Many thanks to Mysterious Galaxy for the venue, and to Peter Clines for running the show!

My notes:

  • Absence of sci-fi thrillers currently, editors starting to mention it
  • Character delineation: how to do it? How much is enough? Too much?
  • Clines: doesn’t like recommending writing books, because writing is so personal and unique from person to person
  • Protagonists need to be: likeable, relateable, and believable
  • 3 easy ways to express character: what they say, what they do, and how others react to them
  • Indy: when intro side character, will give reader info that the main character doesn’t have, to increase tension
  • Plot is what happens outside, story is what happens inside, the character. Every book needs both, the plot to move things along, the story to move us
  • Save the Cat: at start of story, main character needs to do something small and simple that lets audience know they’re the person to root for
  • Things need to go wrong. We all say the wrong thing sometimes, or have plans go awry, and how we react to that shows a lot of character
  • Techniques: one person wrote poems about each of his characters before the book, another wrote backstory for the door her character couldn’t touch, another person puts together portable “murder” boards for her books
  • Potato-chip chapters: point is to make each chapter either small enough or end on tasty beat enough to make reader want to go to the next one
  • Q: have book that is on the edge of ya and adult, how to market it? Have two versions…
    • A: write it the way you want, submit it the way you want, let editor push for the other if they want it, let them worry about marketing it properly once it’s published
  • Q: how to design a book cover?
    • A: hire a book designer, don’t try to do it yourself, if you’re going indy
  • Q: do you really sell books on twitter?
    • A: yes, because people tweet that they just bought the book; though took four years of building audience before the book was published
  • Social media: different posts for different sites, since the audiences are different between them
  • Facebook ads: basically not worth it; check the veritas youtube channel for a good breakdown of how the ads actually perform
  • Q: are they going to ask me about how many followers i have on facebook?
    • A: if you have a lot, that’s great, but they care more about how good the book is than anything else
  • If you hear about a cool gimmick for your query letter, don’t do it; by the time you’ve heard about it, the gimmick’s played out
  • Q: Querying for comics?
    • A: get an artist on board, have the first issue done, and the rest of the arc outlined
  • Q: What about hiring an editor?
    • A: nice if you can afford it, may be a good learning experience at first, but not essential to selling a book (just get it in the best shape you can before sending it out)
  • A lot of hired editors will start out with just fifty pages, critique that, see if you two want to work together, then continue on with story edits, then finally a copyediting pass

 

Ancillary Sword by Ann Leckie

Generally excellent. Where the first book was broad, with multiple locations and times, the second one goes deep, diving into the political minutiae of a single system. And it works, drawing us further into the world of the Radch.

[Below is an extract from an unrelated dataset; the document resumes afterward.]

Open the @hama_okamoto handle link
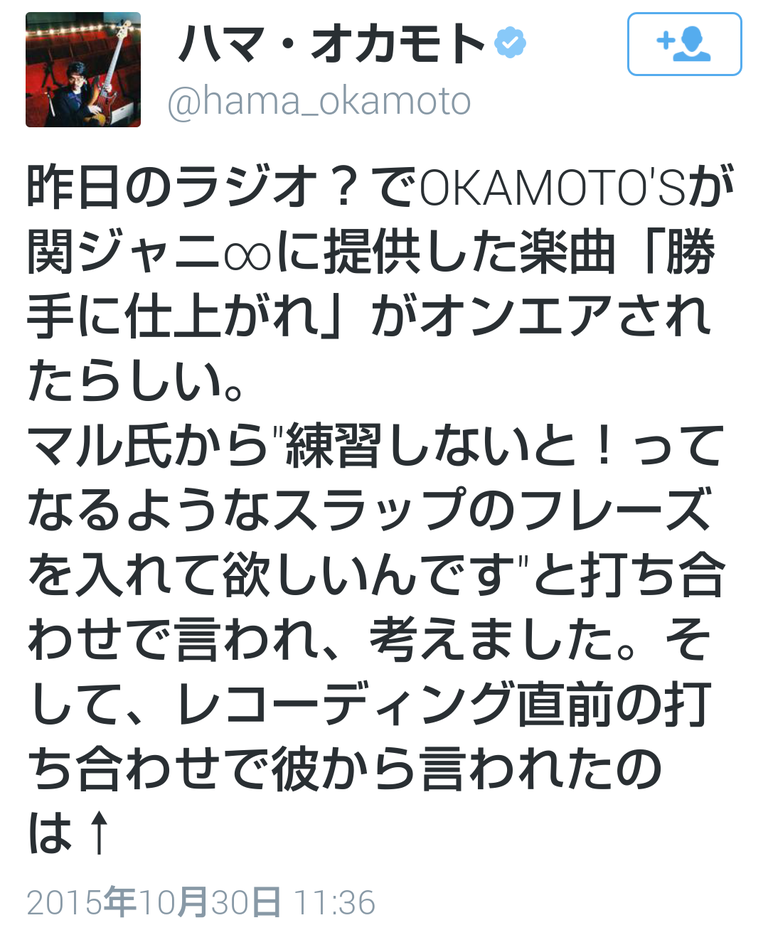Screen dimensions: 768x930 (319, 101)
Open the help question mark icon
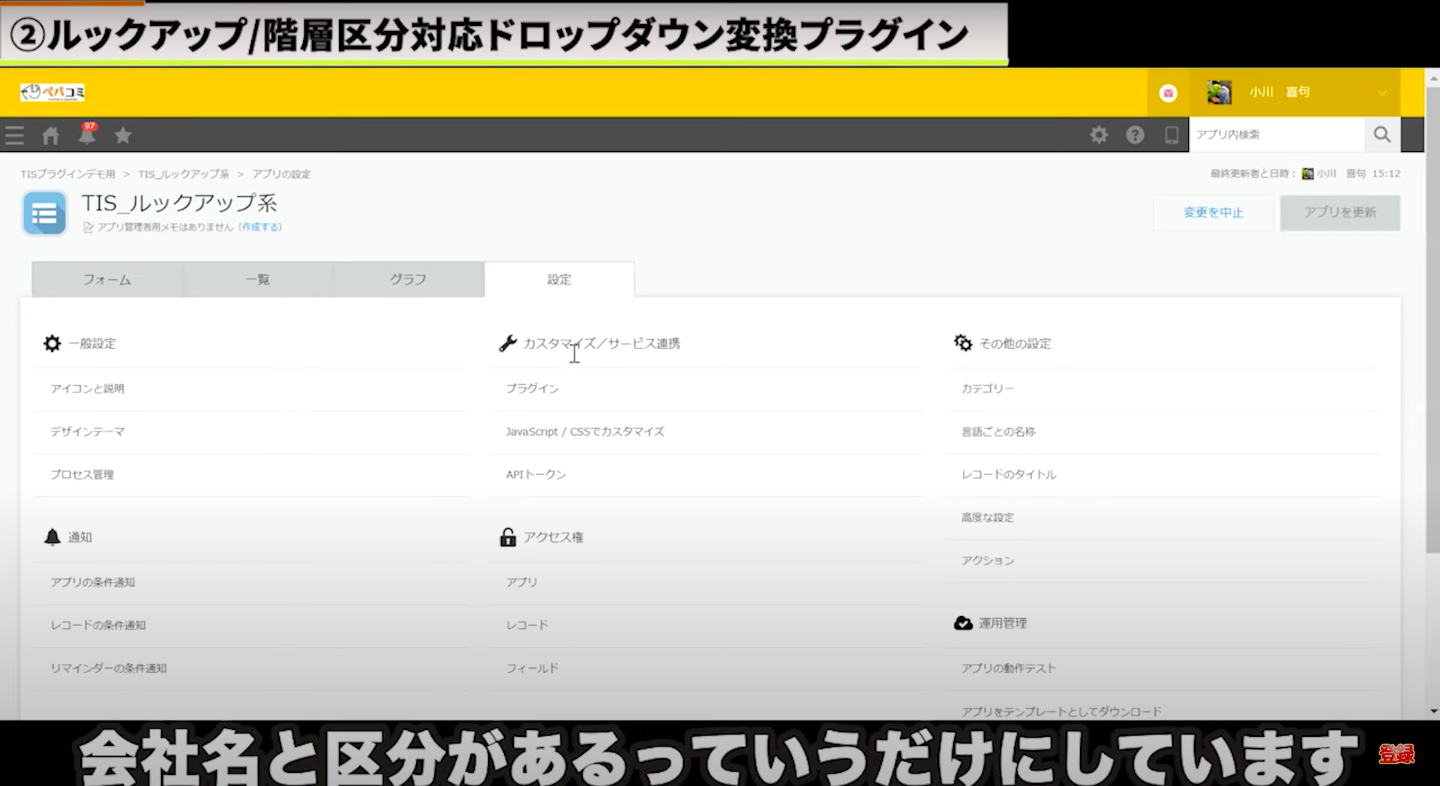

Three things I learned about writing:

  • Be careful of “I knew that she suspected I thought I knew about this lie that she told me three days ago” plots. Unless your narrator is very explicit about their thoughts, you can lose the reader in too many significant looks that aren’t explained.
  • If a cool gimmick from the first book isn’t available (lost because of story), instead of bringing it back (and reaching for a retcon), try to find a different way to achieve the same thing. Here, the data relayed to the narrator by Ship gives us the ability to view scenes we wouldn’t otherwise, preserving the narrative trick of the first book by a different means.
  • For a sequel, you might be tempted to go broader than the first book (especially if the story of the first book was epic in scope already). But you don’t have to. A smaller scope can work just as well to let you show who your characters are, and deepen their relationships.